Esta película fracasó en cines y después pasó a ser de culto. 

20th Century Fox

En el mundo del cine, una mala campaña de marketing puede ser más letal que una mala película. Puede tergiversar una historia, alejar al público que la hubiera amado y atraer a uno que inevitablemente va a decepcionarse. Eso es exactamente lo que le pasó a Jennifer's Body (Diabólica tentación) en 2009. Y tardó más de una década en que alguien lo reconociera.

La historia giraba en torno a Jennifer Check, una chica popular de instituto que, tras un ritual satánico fallido, se convierte en una especie de súcubo sediento de sangre masculina. Mientras su mejor amiga Needy intenta comprender lo que está pasando, la ciudad comienza a llenarse de cadáveres de adolescentes. Lejos de ser solo gore, la película hablaba de amistad tóxica, trauma, poder femenino y venganza, con un guion afilado y una estética pop que la hacían única.

Jennifer's Body: la película feminista que llegó al público equivocado

El problema no fue la película per se, fue todo lo que hicieron para venderla. En lugar de apostar por los temas de empoderamiento, venganza y la complejidad de la amistad femenina, el punto de venta se convirtió en Megan Fox y, más específicamente, en su atractivo sexual. Los tráilers la mostraban en bikini, los posters destacaban su cuerpo sobre cualquier otra cosa, y el tono del material promocional sugería que se estaba vendiendo un objeto de deseo, no una película de terror feminista con guion de la ganadora del Oscar por Juno.

Ejemplo de un pster de la campaña de marketing de la película Jennifer's Body.

Ejemplo de un pster de la campaña de marketing de la película Jennifer's Body.

La cosa llegó a extremos absurdos. La directora Karyn Kusama y la guionista Diablo Cody recordaron haber recibido un mail del equipo de publicidad sobre un aviso centrado en los atributos físicos de Fox. La respuesta decía: "Jennifer sexy, ella roba tu novio", como si lo hubiera escrito un cavernícola. Y como si eso no fuera suficiente, también les sugirieron que Fox condujera un sitio de pornografía amateur.

¿Por qué el marketing de la película Jennifer's Body era tan incorrecto?

El resultado fue predecible. La película recaudó apenas 32 millones de dólares en taquilla mundial, obtuvo un 47% en Rotten Tomatoes y quedó como ejemplo de la sobreexposición de Megan Fox en aquellos años. El público masculino que fue a verla esperaba otra cosa; el público femenino, al que realmente estaba dirigida, nunca se enteró de que existía.
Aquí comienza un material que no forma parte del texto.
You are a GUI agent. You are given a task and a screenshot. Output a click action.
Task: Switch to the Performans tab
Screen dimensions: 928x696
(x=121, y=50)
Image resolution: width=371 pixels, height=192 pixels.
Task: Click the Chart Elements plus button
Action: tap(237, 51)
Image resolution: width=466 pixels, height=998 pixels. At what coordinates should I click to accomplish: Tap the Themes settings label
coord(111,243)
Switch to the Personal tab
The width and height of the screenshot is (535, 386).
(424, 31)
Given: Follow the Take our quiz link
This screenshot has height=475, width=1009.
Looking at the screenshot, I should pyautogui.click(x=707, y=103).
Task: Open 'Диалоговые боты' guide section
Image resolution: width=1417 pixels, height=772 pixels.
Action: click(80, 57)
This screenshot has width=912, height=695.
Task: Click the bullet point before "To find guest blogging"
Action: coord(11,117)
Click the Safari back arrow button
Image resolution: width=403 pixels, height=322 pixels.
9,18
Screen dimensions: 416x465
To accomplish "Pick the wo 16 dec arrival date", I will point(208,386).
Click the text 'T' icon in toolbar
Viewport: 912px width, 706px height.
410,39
Fox señaló que la campaña publicitaria quiso aprovechar su imagen de ícono sexual construida durante las dos primeras películas de Transformers, lo que generó expectativas completamente equivocadas. Y encima, en ese momento ella estaba en el centro de una polémica por sus declaraciones contra Michael Bay, a quien había comparado con Adolf Hitler. La estaban vapuleando justo cuando la película se preparaba para su lanzamiento.

Amanda Seyfried no se mordió la lengua: "El marketing apestaba. Nos vendieron como una película sexy para chicos y eso la abarató. Si los críticos critican algo, debería ser el marketing." Y fue más lejos: "El equipo de marketing lo trató como si fuera un simple juego de rol, un juego de rol sangriento. Creo que lo arruinaron."

Hoy Jennifer's Body es una película de culto, reivindicada por el movimiento feminista y por una generación que la vio sin las expectativas que la campaña original había instalado. Diablo Cody confirmó que está escribiendo una secuela, con la misma directora y con Amanda Seyfried dispuesta a volver solo si Megan Fox también regresa. Esta vez, ojalá, alguien les deje elegir cómo venderla. El filme se encuentra disponible en Disney+.